Colloidal Crystals and the Entropic Bond
Sharon C. Glotzer
University of Michigan
3:30pm - Thursday, January 14, 2021 Online
Abstract:
Entropy, information, and order are important concepts in many fields, relevant for materials to machines, for biology to economics. Entropy is typically associated with disorder; yet, the counterintuitive notion that particles with no interactions other than excluded volume might self-assemble from a fluid phase into an ordered crystal has been known since the mid-20th century. First predicted for rods, and then spheres, the ordering of hard shapes by nothing more than crowding is now well established. In recent years, surprising discoveries of entropically ordered colloidal crystals of extraordinary structural complexity have been predicted by computer simulation and observed in the laboratory. Colloidal quasicrystals, clathrate structures, and structures with large and complex unit cells typically associated with metal alloys, can all self-assemble from a disordered phase of identical particles due solely to entropy maximization.

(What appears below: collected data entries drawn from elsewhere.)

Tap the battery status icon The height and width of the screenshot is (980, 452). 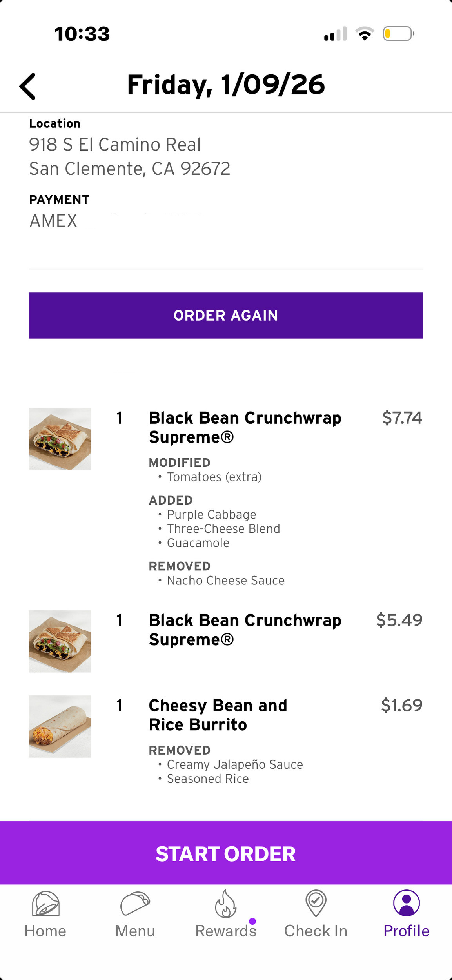pos(398,34)
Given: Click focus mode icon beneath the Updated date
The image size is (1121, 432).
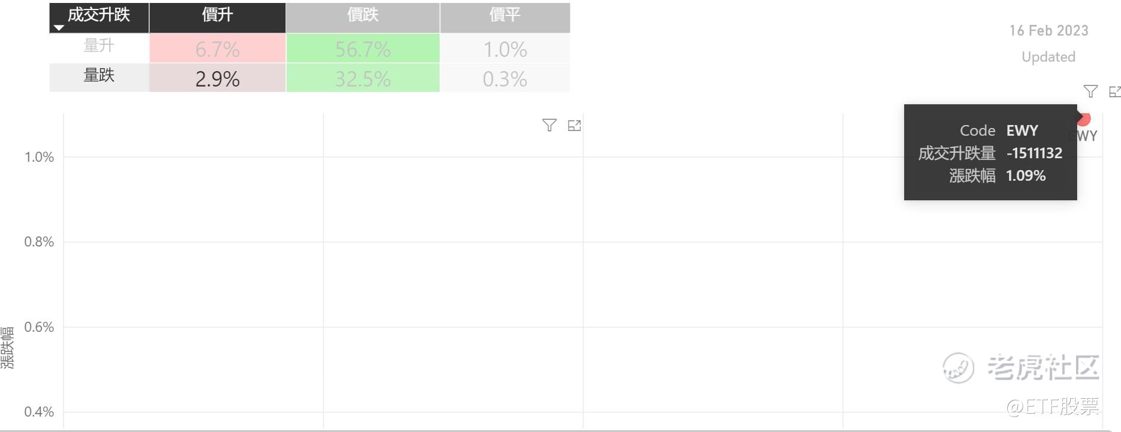Looking at the screenshot, I should click(x=1114, y=92).
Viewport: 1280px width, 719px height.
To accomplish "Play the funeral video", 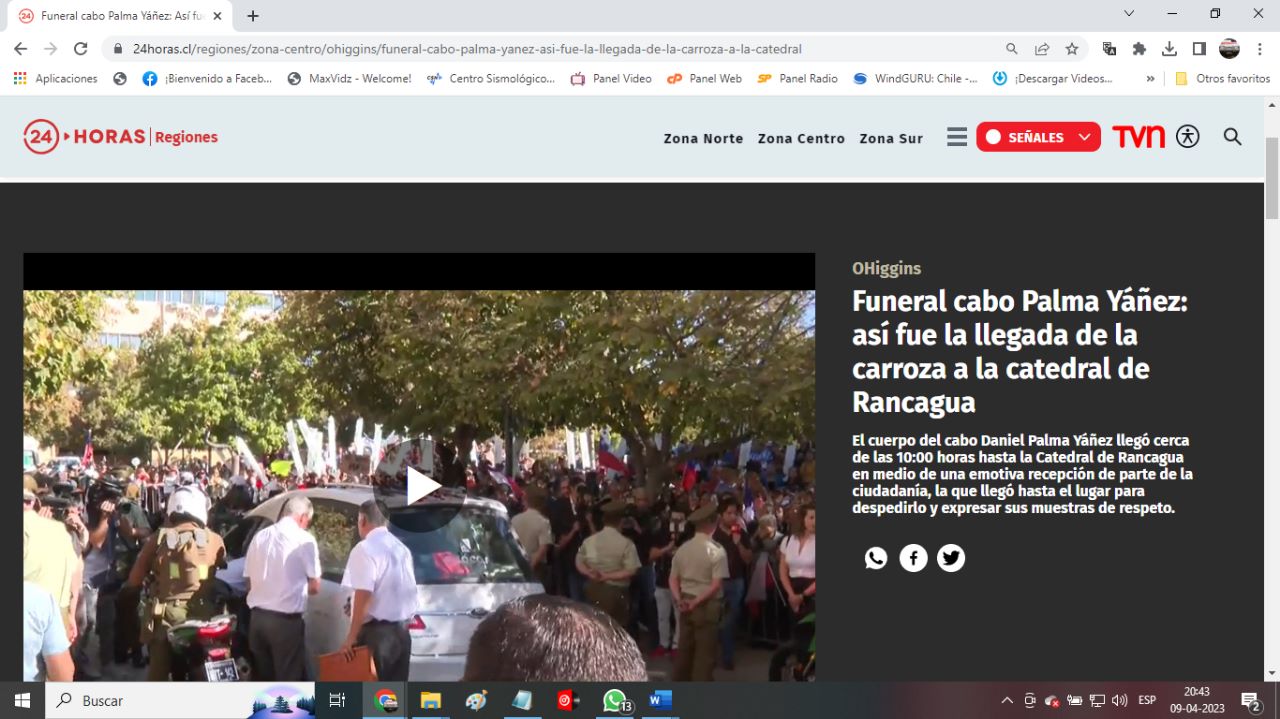I will click(419, 486).
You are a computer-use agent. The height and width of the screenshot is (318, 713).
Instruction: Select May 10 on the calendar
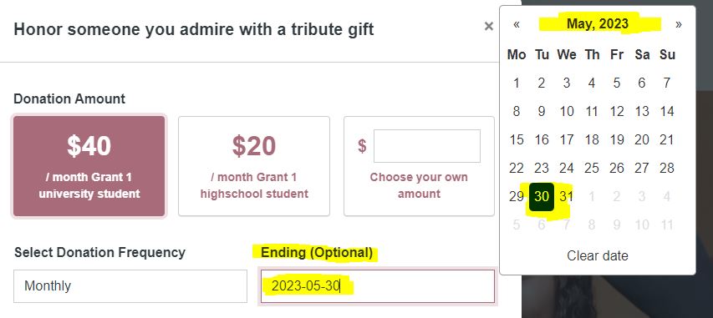coord(567,111)
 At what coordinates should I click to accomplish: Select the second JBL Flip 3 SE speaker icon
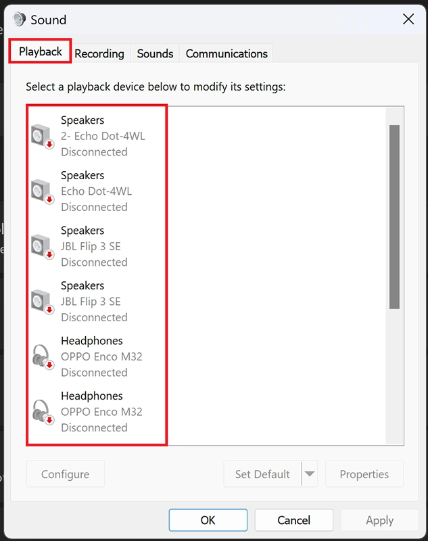(43, 302)
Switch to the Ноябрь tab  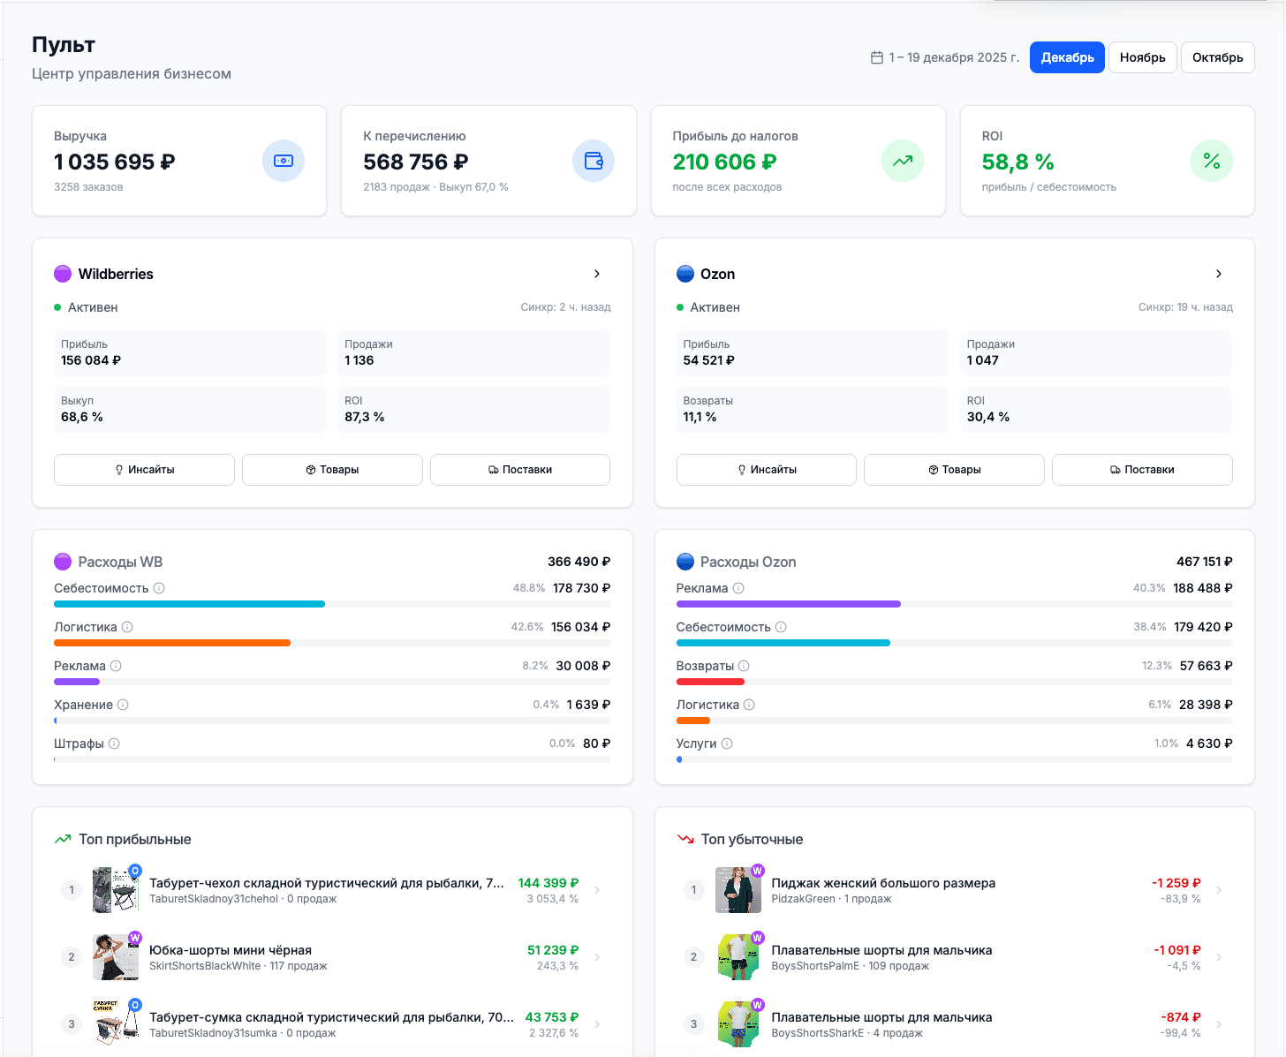click(1142, 57)
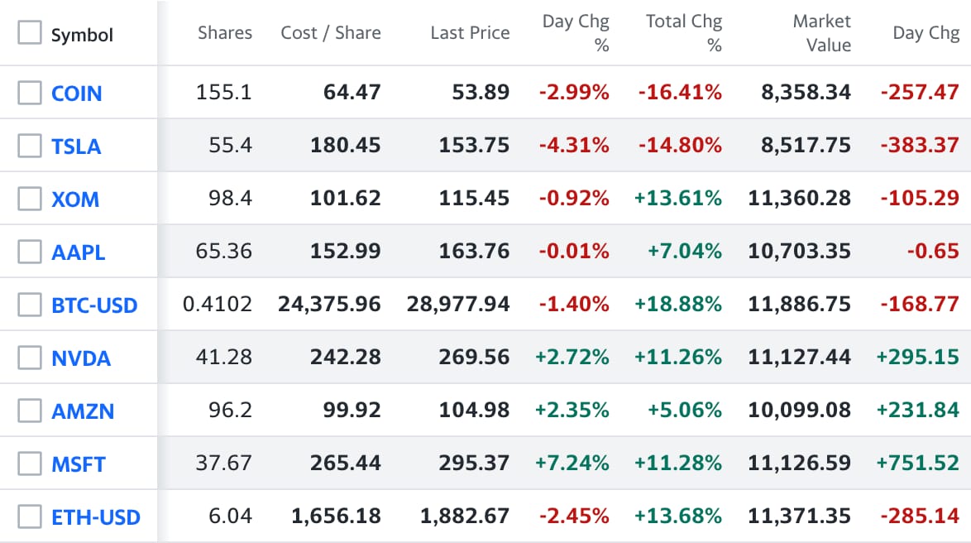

These findings demonstrate that entropy alone can produce order and complexity beyond that previously imagined. They also suggest that, in situations where other interactions are present, the role of entropy in producing order may be underestimated. We present the latest discoveries for entropic systems of identical particles, including a Bergman-like phase with a 432-particle unit cell, and fluid-fluid transitions preceding crystallization that are reminiscent of liquid-liquid phase separation in water, proteins, and even within cells. To understand these phenomena, and in loose analogy with traditional chemical bonds that produce order in atomic and molecular substances, we introduce the notion of the entropic bond.
Biography:
Sharon C. Glotzer is the John W. Cahn Distinguished University Professor of Engineering and the Stuart W. Churchill Collegiate Professor of Chemical Engineering and Professor of Materials Science and Engineering at the University of Michigan, Ann Arbor, and also holds faculty appointments in Physics, Applied Physics, and Macromolecular Science and Engineering. Since July 2017 she is the Anthony C. Lembke Department Chair of Chemical Engineering at the University of Michigan. Her current research on computational assembly science and engineering aims toward predictive materials design of colloidal and soft matter. Using computation, geometrical concepts, and statistical mechanics, her research group seeks to understand complex behavior emerging from simple rules and forces, and use that knowledge to design new materials. Glotzer's group also develops and disseminates powerful open-source software including the particle simulation toolkit, HOOMD-blue, which allows for fast molecular simulation of materials on graphics processors, the signac framework for data and workflow management, and several analysis and visualization tools.